New factory-built homes have been craned into place at the Cotswold's first zero-carbon affordable housing development in Moreton-in-Marsh
In partnership with Bromford Housing Association, Cotswold District Council has started the redevelopment of Stockwells cul-de-sac in Moreton into 28 social rented homes.
A total of ten homes have been delivered to the site so far, with the remaining 18 due to arrive in the month ahead. All of the 28 homes are being built in sections at Ilke Homes’ Yorkshire factory and then transported to Gloucestershire before being lowered into place.
Leader of Cotswold District Council, Cllr Joe Harris, said: “It was great to watch this development take shape. This is an innovative zero-carbon housing scheme and the first modular build of its kind anywhere in the Cotswolds.
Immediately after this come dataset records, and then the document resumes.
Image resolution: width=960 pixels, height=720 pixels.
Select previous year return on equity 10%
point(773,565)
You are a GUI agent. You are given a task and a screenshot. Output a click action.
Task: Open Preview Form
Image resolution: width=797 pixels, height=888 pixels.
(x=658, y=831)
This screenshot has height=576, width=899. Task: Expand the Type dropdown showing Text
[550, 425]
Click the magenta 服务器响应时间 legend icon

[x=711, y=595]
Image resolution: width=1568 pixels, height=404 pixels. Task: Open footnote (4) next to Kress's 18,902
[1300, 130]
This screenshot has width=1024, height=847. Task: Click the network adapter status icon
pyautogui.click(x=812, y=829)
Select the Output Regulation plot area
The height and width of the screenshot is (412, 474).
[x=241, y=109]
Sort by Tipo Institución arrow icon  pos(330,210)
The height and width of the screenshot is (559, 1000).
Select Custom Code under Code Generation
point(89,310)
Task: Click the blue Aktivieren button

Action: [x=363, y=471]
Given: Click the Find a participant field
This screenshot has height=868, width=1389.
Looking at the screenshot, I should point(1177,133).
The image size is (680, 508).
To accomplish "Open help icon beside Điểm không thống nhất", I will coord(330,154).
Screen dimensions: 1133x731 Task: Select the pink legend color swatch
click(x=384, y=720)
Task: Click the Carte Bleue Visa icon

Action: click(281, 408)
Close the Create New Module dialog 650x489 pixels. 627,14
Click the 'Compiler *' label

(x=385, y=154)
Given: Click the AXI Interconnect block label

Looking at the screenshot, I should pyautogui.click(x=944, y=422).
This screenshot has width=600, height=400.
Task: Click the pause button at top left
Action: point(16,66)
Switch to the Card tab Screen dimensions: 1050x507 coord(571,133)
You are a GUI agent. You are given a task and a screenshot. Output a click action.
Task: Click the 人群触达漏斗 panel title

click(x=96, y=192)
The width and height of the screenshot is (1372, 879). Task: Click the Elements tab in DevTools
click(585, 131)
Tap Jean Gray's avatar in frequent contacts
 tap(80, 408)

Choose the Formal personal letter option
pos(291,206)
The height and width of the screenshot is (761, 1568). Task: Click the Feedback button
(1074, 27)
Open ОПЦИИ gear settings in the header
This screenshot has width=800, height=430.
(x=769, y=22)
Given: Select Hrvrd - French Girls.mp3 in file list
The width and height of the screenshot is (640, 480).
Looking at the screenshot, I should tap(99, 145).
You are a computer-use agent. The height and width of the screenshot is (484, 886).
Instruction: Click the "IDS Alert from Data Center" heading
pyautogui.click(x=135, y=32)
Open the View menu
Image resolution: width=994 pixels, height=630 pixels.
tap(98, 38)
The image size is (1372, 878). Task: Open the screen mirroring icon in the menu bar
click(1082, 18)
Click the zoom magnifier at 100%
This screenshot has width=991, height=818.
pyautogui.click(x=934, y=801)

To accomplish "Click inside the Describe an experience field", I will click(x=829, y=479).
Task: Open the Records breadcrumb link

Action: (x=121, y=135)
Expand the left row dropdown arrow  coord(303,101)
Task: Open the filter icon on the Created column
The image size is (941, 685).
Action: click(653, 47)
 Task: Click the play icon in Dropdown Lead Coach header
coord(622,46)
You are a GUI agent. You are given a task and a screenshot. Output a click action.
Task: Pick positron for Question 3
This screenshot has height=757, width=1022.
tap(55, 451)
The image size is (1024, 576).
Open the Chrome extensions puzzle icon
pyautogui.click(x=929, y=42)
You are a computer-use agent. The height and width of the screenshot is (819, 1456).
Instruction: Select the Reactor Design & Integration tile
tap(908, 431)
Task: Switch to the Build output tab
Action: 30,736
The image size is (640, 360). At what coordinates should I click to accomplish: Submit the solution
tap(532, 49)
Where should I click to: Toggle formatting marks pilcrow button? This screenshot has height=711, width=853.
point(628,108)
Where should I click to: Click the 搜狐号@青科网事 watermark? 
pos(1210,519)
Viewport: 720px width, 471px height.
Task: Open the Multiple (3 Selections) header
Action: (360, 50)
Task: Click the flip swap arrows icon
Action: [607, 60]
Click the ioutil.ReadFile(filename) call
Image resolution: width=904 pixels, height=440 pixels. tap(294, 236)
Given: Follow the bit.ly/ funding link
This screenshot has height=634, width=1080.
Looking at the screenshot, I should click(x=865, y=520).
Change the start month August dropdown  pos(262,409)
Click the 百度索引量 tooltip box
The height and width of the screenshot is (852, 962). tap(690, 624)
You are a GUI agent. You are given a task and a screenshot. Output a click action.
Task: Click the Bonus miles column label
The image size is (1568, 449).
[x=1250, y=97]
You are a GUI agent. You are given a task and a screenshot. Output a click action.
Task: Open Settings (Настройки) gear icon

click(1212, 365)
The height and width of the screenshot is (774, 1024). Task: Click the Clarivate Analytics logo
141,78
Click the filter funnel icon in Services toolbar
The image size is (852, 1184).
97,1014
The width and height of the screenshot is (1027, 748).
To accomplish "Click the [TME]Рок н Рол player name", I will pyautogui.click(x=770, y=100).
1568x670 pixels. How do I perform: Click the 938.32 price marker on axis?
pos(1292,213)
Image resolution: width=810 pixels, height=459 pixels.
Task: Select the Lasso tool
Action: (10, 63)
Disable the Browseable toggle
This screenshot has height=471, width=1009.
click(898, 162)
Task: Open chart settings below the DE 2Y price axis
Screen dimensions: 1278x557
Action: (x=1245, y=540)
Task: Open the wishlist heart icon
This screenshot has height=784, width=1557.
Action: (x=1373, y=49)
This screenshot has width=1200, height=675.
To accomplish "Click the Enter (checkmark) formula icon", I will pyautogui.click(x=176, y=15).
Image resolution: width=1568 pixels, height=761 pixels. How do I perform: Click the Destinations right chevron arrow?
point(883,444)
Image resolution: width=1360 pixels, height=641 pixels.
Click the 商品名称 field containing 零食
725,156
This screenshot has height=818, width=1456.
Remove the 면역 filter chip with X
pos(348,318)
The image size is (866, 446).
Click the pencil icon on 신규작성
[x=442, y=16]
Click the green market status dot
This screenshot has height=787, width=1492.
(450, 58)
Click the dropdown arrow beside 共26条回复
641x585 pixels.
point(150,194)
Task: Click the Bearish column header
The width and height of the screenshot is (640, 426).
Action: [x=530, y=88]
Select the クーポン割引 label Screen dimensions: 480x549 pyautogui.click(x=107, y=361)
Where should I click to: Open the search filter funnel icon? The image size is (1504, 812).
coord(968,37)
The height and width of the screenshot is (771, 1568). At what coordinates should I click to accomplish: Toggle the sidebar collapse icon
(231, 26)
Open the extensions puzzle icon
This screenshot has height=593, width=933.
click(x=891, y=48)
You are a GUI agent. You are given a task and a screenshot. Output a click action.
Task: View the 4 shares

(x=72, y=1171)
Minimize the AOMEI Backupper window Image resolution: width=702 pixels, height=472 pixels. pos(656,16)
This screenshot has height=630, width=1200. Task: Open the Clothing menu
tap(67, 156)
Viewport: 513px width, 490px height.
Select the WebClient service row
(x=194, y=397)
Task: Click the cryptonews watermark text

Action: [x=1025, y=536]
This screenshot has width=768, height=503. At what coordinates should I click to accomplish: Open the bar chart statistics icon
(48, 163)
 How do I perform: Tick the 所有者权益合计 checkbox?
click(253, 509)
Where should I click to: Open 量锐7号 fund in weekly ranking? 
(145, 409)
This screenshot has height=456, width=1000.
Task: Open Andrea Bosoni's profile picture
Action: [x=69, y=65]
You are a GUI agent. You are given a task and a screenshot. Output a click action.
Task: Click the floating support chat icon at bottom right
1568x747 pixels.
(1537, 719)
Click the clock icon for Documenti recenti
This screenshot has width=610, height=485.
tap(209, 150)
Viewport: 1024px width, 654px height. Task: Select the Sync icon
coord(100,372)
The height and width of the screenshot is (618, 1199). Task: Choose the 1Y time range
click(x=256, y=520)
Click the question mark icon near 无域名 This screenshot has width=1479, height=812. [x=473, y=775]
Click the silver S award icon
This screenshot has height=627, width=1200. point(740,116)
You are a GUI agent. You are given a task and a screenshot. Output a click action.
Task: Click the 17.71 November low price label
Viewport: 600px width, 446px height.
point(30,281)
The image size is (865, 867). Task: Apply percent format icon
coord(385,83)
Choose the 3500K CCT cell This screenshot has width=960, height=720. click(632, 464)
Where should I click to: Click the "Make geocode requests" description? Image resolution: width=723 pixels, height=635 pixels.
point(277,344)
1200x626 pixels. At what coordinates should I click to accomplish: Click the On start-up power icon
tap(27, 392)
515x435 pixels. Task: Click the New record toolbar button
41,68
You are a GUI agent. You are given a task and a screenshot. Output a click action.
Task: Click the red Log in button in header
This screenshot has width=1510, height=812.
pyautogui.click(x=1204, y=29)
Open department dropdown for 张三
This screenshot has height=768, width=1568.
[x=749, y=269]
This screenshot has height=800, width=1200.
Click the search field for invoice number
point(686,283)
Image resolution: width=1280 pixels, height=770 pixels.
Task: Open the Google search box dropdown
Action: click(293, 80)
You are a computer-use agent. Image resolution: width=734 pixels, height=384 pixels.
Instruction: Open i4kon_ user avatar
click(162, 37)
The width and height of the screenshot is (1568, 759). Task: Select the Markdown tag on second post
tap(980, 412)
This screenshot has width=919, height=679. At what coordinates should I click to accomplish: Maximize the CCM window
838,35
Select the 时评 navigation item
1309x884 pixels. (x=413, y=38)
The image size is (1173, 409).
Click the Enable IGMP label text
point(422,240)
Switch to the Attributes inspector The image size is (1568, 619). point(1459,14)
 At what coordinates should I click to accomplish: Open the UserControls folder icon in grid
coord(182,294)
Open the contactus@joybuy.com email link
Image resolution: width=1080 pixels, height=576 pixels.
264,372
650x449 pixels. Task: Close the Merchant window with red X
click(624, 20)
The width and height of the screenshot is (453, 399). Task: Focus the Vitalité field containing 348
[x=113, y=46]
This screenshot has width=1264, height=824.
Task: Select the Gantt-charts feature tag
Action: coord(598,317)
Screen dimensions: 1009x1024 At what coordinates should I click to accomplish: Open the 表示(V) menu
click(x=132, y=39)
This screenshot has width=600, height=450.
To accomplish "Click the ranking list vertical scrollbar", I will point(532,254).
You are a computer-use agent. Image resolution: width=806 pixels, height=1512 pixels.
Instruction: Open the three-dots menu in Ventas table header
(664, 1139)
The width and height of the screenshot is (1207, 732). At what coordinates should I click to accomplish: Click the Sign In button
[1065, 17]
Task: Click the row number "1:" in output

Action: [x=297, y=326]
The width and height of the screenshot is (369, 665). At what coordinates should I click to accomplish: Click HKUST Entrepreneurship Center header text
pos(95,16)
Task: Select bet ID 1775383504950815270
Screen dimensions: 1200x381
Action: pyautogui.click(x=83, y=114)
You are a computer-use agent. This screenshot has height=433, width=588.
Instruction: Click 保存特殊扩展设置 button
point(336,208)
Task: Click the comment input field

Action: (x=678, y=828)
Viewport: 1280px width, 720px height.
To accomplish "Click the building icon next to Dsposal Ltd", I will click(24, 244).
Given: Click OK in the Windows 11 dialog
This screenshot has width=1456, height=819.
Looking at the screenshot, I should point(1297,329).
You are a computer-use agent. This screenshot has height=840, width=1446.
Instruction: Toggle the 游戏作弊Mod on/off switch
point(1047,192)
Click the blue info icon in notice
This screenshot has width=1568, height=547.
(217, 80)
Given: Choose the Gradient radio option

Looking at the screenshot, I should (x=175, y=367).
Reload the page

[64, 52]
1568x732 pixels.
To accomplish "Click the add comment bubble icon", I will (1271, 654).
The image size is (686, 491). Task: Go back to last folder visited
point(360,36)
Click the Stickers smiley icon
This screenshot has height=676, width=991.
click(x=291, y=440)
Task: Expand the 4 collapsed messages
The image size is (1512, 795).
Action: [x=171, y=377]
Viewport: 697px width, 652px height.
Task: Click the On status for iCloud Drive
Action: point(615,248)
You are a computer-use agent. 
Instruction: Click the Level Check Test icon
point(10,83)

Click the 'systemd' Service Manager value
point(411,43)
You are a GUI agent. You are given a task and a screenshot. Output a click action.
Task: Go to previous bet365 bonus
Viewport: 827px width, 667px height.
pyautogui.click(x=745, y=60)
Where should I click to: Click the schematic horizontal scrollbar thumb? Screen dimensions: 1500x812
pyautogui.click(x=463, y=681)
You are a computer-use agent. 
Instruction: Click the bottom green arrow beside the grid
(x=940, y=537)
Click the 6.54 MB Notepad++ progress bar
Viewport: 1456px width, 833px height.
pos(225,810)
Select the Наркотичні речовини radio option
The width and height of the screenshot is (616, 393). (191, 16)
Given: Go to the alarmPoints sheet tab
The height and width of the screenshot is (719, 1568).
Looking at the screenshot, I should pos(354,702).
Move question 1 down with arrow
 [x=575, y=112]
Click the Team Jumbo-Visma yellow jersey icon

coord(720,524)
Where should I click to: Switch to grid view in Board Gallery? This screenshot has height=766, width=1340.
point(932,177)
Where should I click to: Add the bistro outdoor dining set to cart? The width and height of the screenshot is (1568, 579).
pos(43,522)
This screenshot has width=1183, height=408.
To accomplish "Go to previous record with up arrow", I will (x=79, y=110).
“Our housing teams have worked incredibly hard to build a strong relationship with Bromford and I would like to thank them for all their efforts in bringing about this fantastic scheme for the Cotswolds.
“This is the standard we expect of affordable housing here in the Cotswolds. Not only do we want housing to be zero carbon, we want it to be genuinely affordable. This development is set to make Stockwells of the best parts of Moreton and we’re confident these exemplar modern homes will do just that.”
The existing homes at Stockwells were built as a quick solution to the housing shortage in the 1950s and were not energy efficient. The former properties were demolished at the end of last year and the groundwork was prepared for the arrival of the new homes. The finished two- and three-bedroom homes will all be available to rent when completed later this year.
To support the Council to meet its Climate Emergency Strategy, Bromford has been working to introduce the Modern Methods of Construction (MMC) to support the move towards delivering net-zero homes.
The Stockwells regeneration scheme represents an opportunity for Cotswold District Council and Bromford to create the first social rented, MMC net-zero homes within the District.
With funding support from Cotswold District Council, Air Source Heat Pumps will replace traditional gas boilers, reducing CO2 emissions from heating and hot water by around 80%. In addition, the introduction of a large solar PV system will reduce net carbon emissions of the development to zero.